Much as the straw that eventually breaks the Everything Bubble’s back may well be something few saw coming, the global interplay of Fed debt buyers and sellers can shed light on dynamics common sense would never suggest to find.

Perhaps the least likely candidates to sop up over $1T in nothing-yielding Fed debt? Mutual funds. And yet, that’s exactly what they’ve done.

According to the Federal Reserve, it began normalizing its balance sheet in late 2017.  In particular, the Federal Reserve holdings of US Treasury's have been reduced by a little less than $70 billion since peak holdings. 

This is about a 2.7% reduction in the Fed's Treasury holdings, so far.  The Fed plans to continue rolling off Treasury holdings as they mature, at somewhere between $30 to $50 billion monthly, in a "data dependent" fashion likely until they halve their current holdings (give or take hundreds of billions).

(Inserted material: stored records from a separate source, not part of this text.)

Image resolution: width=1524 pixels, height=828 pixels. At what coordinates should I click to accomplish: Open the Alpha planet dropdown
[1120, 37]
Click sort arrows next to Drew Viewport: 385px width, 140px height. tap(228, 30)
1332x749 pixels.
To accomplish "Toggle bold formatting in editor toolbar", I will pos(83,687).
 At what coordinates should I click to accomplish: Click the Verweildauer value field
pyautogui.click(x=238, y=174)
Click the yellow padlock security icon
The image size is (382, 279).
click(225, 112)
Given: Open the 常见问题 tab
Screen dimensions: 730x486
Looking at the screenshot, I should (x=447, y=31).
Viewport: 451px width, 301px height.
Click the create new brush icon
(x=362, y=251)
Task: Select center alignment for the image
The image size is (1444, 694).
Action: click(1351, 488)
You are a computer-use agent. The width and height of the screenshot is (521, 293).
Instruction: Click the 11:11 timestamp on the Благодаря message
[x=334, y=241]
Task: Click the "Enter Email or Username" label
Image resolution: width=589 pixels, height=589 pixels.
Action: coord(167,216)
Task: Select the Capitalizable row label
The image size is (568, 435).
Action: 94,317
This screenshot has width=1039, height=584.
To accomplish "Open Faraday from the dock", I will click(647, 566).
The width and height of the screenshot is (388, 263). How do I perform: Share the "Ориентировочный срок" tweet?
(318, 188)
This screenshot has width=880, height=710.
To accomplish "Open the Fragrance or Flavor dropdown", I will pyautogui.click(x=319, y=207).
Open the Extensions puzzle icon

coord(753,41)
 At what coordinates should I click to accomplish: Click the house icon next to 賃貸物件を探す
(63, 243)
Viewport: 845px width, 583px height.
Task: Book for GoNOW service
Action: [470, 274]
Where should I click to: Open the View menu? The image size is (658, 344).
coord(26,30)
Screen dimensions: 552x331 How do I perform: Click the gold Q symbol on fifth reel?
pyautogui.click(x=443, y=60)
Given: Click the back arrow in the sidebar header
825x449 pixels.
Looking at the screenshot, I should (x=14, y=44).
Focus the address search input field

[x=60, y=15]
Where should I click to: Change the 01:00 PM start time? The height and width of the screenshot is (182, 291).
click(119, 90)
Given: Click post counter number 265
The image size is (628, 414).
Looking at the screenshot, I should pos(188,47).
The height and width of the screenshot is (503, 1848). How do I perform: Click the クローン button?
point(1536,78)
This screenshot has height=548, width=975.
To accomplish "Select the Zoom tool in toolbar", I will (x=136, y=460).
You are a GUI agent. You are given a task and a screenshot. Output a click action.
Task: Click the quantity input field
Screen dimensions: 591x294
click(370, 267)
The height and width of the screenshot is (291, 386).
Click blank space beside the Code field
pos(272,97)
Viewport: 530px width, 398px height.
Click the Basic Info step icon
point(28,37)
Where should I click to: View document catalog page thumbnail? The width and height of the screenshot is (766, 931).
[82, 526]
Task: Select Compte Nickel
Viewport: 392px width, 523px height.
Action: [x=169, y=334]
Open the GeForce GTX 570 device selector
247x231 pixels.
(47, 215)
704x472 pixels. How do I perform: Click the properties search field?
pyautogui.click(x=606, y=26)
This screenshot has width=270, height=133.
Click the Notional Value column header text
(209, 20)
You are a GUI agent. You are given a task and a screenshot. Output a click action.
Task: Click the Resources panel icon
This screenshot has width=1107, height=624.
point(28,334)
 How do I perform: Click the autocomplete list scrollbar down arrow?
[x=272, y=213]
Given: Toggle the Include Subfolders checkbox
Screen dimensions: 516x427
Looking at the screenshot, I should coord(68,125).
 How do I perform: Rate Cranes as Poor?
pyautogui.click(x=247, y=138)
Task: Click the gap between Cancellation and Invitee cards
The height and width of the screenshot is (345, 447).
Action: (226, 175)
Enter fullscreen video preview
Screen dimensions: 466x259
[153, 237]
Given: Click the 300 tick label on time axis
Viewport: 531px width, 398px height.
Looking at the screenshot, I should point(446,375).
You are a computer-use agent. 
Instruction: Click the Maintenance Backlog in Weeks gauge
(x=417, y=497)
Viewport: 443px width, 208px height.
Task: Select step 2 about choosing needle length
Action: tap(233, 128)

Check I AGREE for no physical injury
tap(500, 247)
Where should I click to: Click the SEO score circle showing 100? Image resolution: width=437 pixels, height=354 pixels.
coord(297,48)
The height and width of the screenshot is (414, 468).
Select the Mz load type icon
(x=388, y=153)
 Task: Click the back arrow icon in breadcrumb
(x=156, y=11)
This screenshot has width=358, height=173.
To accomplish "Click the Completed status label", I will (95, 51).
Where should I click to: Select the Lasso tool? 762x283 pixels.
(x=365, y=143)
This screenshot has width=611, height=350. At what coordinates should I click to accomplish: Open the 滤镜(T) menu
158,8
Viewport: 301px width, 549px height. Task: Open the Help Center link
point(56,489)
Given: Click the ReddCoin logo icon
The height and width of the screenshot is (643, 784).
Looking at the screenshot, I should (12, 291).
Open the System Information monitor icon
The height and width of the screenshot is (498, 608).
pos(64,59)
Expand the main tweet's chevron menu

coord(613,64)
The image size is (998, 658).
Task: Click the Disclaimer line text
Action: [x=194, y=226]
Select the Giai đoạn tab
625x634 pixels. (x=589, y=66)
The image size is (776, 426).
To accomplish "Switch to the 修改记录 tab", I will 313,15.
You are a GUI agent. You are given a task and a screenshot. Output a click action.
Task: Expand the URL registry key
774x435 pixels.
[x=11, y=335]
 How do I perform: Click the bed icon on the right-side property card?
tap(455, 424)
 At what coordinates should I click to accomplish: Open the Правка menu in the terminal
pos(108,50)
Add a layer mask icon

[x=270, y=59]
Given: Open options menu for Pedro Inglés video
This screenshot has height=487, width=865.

I'm "amazed and shocked" that as the Fed focused its balance sheet reduction solely on mid duration holdings and bought short duration...the short end rose significantly vis-a-vis the mid and long duration.


So important to note that as all recognizable sources of Treasury buying have wound down, ceased, or turned to outright selling...prices and yields haven't reflected this "free market" implication despite continued record federal trade and budget deficits. In a situation where nothing adds up, that in itself adds up (likewise, remember, Bernie Madoff's #'s never added up, and that was the point).

These domestic sources of buying are led by that juggernaut of funding known in the Treasury reports as "other". Not domestic banks, not domestic pensions, not insurers, not state or local it's mutual funds assisting the massive bid from "other", loading up like never before on US...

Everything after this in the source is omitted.